*** Opening Document passage ***

Mill acknowledges that it is common enough to begin a treatise on logic by discussing terms and other matters of language that there isn't really a need to explain why he is going to start with a discussion of language, but he goes on to discuss it anyway.
Language is evidently, and by the admission of all philosophers, one of the principle instruments or helps of thought; and any imperfection in the instrument, or in the mode of employing it, is confessedly liable, still more than in almost any other art, to confuse and impede the process, and destroy all ground of confidence in the result. For a mind not previously versed in the meaning and right use of the various kinds of words, to attempt the study of methods of philosophizing, would be as if some one should attempt to become an astronomical observer, having never learned to adjust the focal distance of his optical instruments so as to see distinctly. (p. 19)

*** Closing Document passage ***

To do:
a - Please answer these questions from the Mill passage:
(i) According to Mill, what is it common to begin a treatise on logic by discussing?
(ii) Of what is language said to be one of the chief instruments or helps?
(iii) In the astronomy comparison, what has the would-be observer never learned to do?
b - Write the next part of the Mill passage, starting right after its last sentence.
The rows that come next are drawn from a different source.

*** Opening Entries supplied ***

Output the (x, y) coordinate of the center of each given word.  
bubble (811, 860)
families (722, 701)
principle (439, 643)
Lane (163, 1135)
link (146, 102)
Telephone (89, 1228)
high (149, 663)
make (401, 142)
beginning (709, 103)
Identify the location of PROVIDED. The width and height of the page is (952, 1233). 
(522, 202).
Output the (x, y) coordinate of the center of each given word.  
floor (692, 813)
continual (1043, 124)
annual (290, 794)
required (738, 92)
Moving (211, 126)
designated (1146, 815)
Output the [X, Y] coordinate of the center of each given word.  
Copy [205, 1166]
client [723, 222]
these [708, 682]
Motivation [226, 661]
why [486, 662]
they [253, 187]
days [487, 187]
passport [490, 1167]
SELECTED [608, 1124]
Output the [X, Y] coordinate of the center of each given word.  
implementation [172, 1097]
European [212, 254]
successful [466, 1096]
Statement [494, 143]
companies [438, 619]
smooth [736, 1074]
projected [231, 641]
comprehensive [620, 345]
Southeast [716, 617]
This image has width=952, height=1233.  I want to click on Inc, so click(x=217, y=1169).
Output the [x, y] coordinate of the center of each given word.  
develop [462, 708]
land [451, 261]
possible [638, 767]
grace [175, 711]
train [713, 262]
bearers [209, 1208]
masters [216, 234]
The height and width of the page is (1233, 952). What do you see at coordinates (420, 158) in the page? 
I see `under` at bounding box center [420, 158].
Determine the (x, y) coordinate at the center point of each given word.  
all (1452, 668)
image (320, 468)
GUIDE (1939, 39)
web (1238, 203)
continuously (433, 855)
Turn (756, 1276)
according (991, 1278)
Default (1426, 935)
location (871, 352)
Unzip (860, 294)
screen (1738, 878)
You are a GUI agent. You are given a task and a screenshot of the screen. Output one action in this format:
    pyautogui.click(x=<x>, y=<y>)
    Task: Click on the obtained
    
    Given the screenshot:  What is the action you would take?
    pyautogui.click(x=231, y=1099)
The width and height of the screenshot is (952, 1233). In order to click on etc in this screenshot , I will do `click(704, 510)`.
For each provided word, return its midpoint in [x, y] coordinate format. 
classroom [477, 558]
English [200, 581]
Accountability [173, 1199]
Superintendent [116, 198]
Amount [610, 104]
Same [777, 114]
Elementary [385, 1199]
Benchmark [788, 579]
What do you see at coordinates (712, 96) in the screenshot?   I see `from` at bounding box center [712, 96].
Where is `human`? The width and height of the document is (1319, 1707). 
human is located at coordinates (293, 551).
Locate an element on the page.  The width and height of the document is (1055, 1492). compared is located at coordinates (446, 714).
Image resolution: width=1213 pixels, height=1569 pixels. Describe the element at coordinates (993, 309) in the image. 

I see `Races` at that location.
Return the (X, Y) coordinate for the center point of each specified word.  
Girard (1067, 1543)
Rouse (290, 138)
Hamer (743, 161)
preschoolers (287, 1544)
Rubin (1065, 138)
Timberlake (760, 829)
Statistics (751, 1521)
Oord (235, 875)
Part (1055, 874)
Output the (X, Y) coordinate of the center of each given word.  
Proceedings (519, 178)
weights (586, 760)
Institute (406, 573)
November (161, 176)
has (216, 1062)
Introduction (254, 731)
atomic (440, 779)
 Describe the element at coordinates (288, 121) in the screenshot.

*** Closing Entries supplied ***

Per-task answers:
a -
(i) Terms and other matters of language.
(ii) Thought.
(iii) Adjust the focal distance of his optical instruments so as to see distinctly.

b -
This remark from Mill is a very similar thought to one advanced by Tim Williamson in "Must Do Better":
Philosophers who refuse to bother about semantics, on the grounds that they want to study the non-linguistic world, not our talk about that world, resemble astronomers who refuse to bother about the theory of telescopes, on the grounds that they want to study the stars, not our observation of them. Such an attitude may be good enough for amateurs; applied to more advanced inquiries, it produces crude errors. Those metaphysicians who ignore language in order not to project it onto the world are the very ones most likely to fall into just that fallacy, because the validity of their reasoning depends on unexamined assumptions about the structure of the language in which they reason. (p. 9)
I find the telescope/microscope analogy interesting, and compelling. Note that neither Mill nor Williamson is embracing the view that questions about language are the primary target of inquiry; rather they both liken the importance of understanding how language works to the importance of knowing how to use your tools.
In the next section of Chapter 1, Mill explains, more or less, the basics of his view of propositions. We are told that "the answer to every question which it is possible to frame must be contained in a Proposition, or Assertion" and that "whatever can be an object of belief, or even of disbelief, must, when put into words, assume the form of a proposition" (p. 20).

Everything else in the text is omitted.